Editor’s Note: This is one of 14 different perspectives The Journal is reporting on the topic of guns and public safety in Kansas. Click here to find more.

No conversation about gun violence in America can ignore the disturbing fact that young black men die of homicide at a much higher rate than the rest of the population. And the weapon that causes those deaths is almost always a gun.

Last year, a study released by the Violence Policy Center in Washington, D.C., showed that the rate of black homicide victims in the United States was nearly four times greater than the rest of the population. Using data from the FBI’s 2015 Supplementary Homicide Report (the most recent year that data was available), the study showed that 86 percent of those homicides involved guns.

In Kansas, where the black homicide rate ranks ninth in the nation, those statistics are even more alarming. In 2015, the state recorded 45 black homicide victims, a rate nearly eight times greater than the national rate. Eighty-two percent of the victims were killed by gunfire; 33 of them were male. Their average age was 27.

To the study’s authors, these numbers represent a “national crisis that should be a top priority for policymakers.” They also note that people who live “where violence is prevalent are at an increased risk for a broad range of negative health and behavior outcomes.”

Although the study does not provide statistics at the local level, crime data from the Kansas Bureau of Investigation show that Kansas City, Kansas, where Jeremey Groves was killed, had the largest number of homicides in Kansas in eight of the last 10 years. Black leaders there agree with the study’s conclusion that gun violence represents a serious health threat to their community, especially to young black men.

But the factors underlying that threat are complex, they say, touching on a number of issues, including a lack of economic opportunities, exposure to domestic abuse and the historic trauma associated with centuries of racial oppression.

Broderick Crawford, executive director of the NBC Community Development Corporation in Kansas City, Kansas, says that addressing violence in his predominantly black community will require honestly exploring the economic racism that helped create it. As an example, he points to the “red-lining” policies adopted  in the first half of the last century that made  it more difficult for African Americans to borrow money for housing.

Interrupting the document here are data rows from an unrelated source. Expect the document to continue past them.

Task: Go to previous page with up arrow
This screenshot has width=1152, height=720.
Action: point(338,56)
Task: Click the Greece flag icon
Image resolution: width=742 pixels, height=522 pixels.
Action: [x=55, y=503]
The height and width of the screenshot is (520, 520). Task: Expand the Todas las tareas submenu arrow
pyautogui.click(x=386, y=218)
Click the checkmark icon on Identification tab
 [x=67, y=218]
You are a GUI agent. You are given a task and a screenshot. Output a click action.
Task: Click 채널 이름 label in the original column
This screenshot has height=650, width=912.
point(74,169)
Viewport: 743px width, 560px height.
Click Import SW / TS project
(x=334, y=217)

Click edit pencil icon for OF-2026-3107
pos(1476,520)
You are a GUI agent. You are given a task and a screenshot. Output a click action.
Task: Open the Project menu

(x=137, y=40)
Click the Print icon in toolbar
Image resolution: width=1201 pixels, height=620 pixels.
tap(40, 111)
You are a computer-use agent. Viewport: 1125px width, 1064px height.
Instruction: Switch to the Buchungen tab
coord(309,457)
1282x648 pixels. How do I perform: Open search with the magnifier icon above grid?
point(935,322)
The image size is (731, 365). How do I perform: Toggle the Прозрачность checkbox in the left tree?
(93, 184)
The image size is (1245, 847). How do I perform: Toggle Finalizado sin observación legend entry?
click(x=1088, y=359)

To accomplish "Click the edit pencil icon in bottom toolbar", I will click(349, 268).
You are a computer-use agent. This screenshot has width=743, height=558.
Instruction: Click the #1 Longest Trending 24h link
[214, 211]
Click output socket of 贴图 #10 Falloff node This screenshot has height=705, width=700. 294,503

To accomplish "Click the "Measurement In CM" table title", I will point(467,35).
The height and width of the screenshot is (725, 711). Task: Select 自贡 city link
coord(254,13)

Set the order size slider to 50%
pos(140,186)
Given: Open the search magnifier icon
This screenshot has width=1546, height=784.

“The red-lining tactics were set up to depress  a community,” says Crawford, a KLC alumnus. “If you are going to purposely depress a community, you have to purposely do work  to turn it around.”

Community leaders have begun to define some of that work through the lens of health. Last year, the county adopted a Community Health Improvement Plan (CHIP) that establishes four broad priorities: safe and affordable housing, improved access to health services, education and jobs, and violence prevention.

Jerry Jones, executive director of the Community Health Council of Wyandotte County, says  that the community has a responsibility to create environments where people do not  feel compelled to use violence to resolve conflicts, and where access to lethal weapons  is restricted.

“The inability to resolve conflict combined with the prevalence and the accessibility of firearms is a deadly combination,” Jones says.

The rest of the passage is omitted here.